As a Target executive, Joseph Mudd helped small companies pursue business opportunities with the giant retailer.
That experience triggered an "entrepreneurial itch" that inspired Mudd to start his own company, which he launched in 2008 after 13 years at Target.
"I knew once I left corporate America, I wanted to do something on my own to see if I could create and build a business," Mudd said. "I wanted to see if I could apply it for myself."
Mudd's New Hope-based company, Muddco Inc., is an importer and distributor that specializes in providing environmentally friendly "green" products.
"I'd been in the incubator for quite a while," said Mudd, who for five years led Target's business development team, which evaluates and consults with potential small-business partners, those owned by women or minorities in particular. "It gave me the opportunity to know what buyers and strategic sourcing leaders look for and also be prepared for that entrepreneurial side."

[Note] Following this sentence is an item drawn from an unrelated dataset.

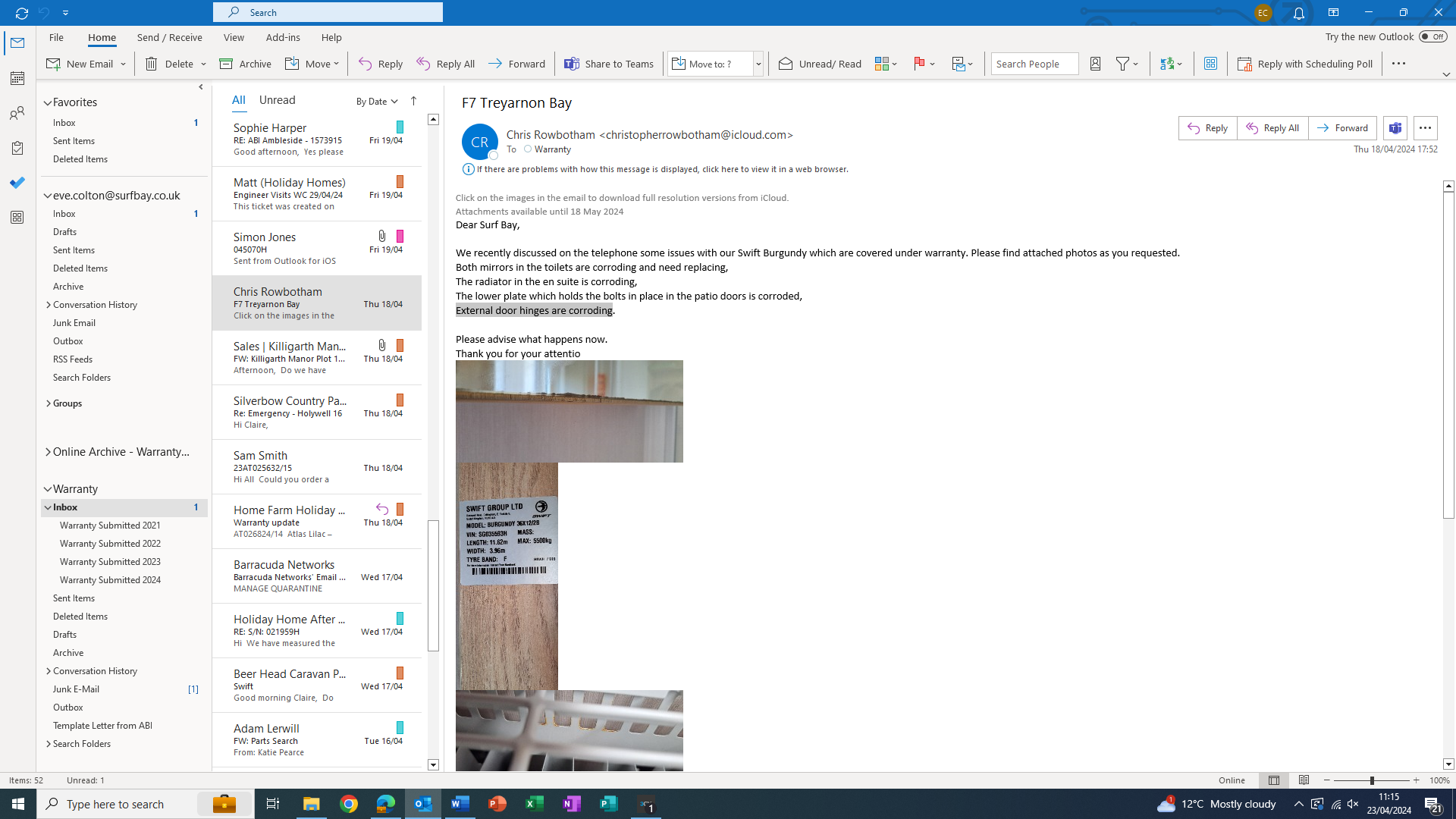Click Forward button in reading pane
The width and height of the screenshot is (1456, 819).
tap(1342, 128)
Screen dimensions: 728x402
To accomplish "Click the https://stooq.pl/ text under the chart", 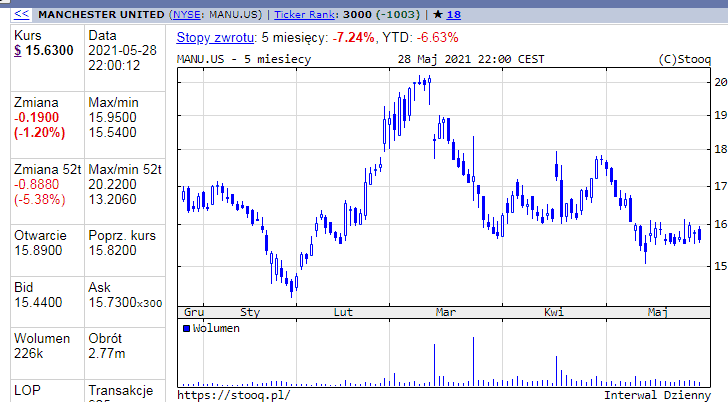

Mudd also learned the value of forming partnerships and alliances that can enable small companies to create the scope they need to get contracts with Fortune 500 companies.
He has applied that approach at Muddco, which has five employees and last year had revenue of $1.5 million. Building on retail and distribution contacts, Mudd quickly got placement with Supervalu, Kowalski's and Lund's of Muddco's line of specialty compostable tableware.
"We felt like we needed to create a niche ... to compete with the larger guys in an area that they have not penetrated yet," Mudd said.
The same strategy is in play now as Mudd teams with Circle Pines-based bioplastics maker Natur-Tec to distribute its Natur-Bag line of certified biodegradable and compostable bags.
"If we're going to talk to a Supervalu, I know what Supervalu's looking for from a supplier, so partnering with people like Natur-tec gives us the strength to be able to supply chains that have 5,000 stores," Mudd said. "Otherwise, I couldn't do that alone."
The partnership came together earlier this year as, in January, most residents of the seven-county metro area who bag their yard waste for pickup had to begin using compostable plastic or paper bags instead of the old black plastic ones.
Natur-Tec, a division of Northern Technologies International Corp., lacked "the go-to-market arm" Muddco provides, said Vineet Dalal, vice president and director of global market development.
"It's a win-win situation because Joe has all the retail and distribution strength and we have the technology and the product portfolio," Dalal said. "Together, I think we can make a very credible offering to the market. The fact that two Minnesota companies can come together and go after the larger bioplastics market is really the message that we want to drive home here."
A natural partnership
Natur-Tec's focus here is on research and development, Dalal said. Most production is overseas, though manufacturing in this country may soon expand. Northern Technologies has 45 employees, most of them in Circle Pines, and had $12 million in revenue last year.
Both companies are working to convey the role compostable bags play in a broader, growing effort to divert organic waste from landfills to composting facilities, a move that experts say is better for the environment and, likely, our pocketbooks.
Organic waste -- food scraps and food-soiled, non-recyclable paper products -- generates methane when it decomposes in landfills under anaerobic conditions, or without oxygen, said John Jaimez, organics recycling specialist with Hennepin County environmental services. Methane, he said, is 20 times more dangerous than carbon dioxide as a greenhouse gas.
Tipping fees and taxes are lower for separated organics, Jaimez said. Composting also reduces solid-waste volume, which could result in a lower trash bill for businesses that can get by with less frequent pickups.
Six private haulers now have organic routes serving commercial accounts in the county, up from just one two years ago, Jaimez said. Customers range from small organic restaurants and coffee shops to corporate headquarters and major retailers.
Dave Svobodny, with Mark Settergren of Diamond Lake Ace Hardware and Settergren Ace Hardware stores in Minneapolis, said Natur-Tec bags have worked well for him. Minneapolis residents won't be required to switch to compostable bags until 2013, but Svobodny said 60 percent of customers at the two stores are choosing compostable paper or plastic bags.
"None of these (compostable) bags are as strong as the old-fashioned bag but as far as compostable and biodegradable, it's the best we've found," Svobodny said. "It's one of the stronger ones out there. We haven't heard any complaints from customers, and our two stores have sold a number of boxes of them."
The expert says: Dileep Rao, who teaches new business development and financing at the University of Minnesota's Carlson School of Business, said he sees many factors in Mudd's favor, including forging partnerships he has made.
"He has formed alliances, which is very important in a young company, assuming he has done the right ones, because it is difficult to do it all," Rao said.
Another smart step was sticking to an industry he knows and where he has connections, Rao said. "The industry is emerging and expected to grow, and it should be easier to grow in a growing company," he said.
Mudd should watch areas such as inventory control and cash and expense control to make sure the company does not go too far ahead of its capacity.